Learning and Segmenting Dense Voxel Embeddings for 3D Neuron Reconstruction

Kisuk Lee, Ran Lu, Kyle Luther, H. Sebastian Seung

Research output: Contribution to journalArticlepeer-review

7 Scopus citations

Abstract

We show dense voxel embeddings learned via deep metric learning can be employed to produce a highly accurate segmentation of neurons from 3D electron microscopy images. A 'metric graph' on a set of edges between voxels is constructed from the dense voxel embeddings generated by a convolutional network.
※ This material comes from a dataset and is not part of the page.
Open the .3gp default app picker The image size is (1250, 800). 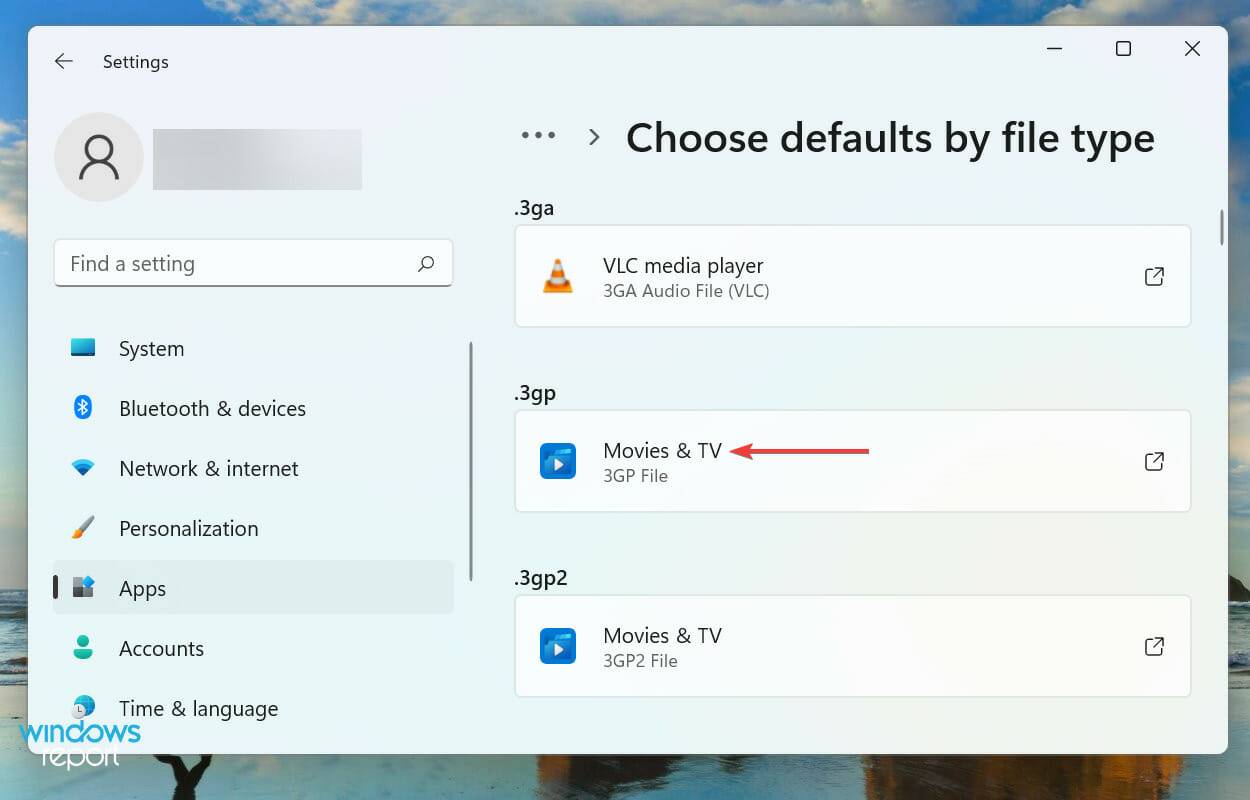coord(852,461)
Partitioning the metric graph with long-range edges as repulsive constraints yields an initial segmentation with high precision, with substantial accuracy gain for very thin objects. The convolutional embedding net is reused without any modification to agglomerate the systematic splits caused by complex 'self-contact' motifs. Our proposed method achieves state-of-the-art accuracy on the challenging problem of 3D neuron reconstruction from the brain images acquired by serial section electron microscopy. Our alternative, object-centered representation could be more generally useful for other computational tasks in automated neural circuit reconstruction.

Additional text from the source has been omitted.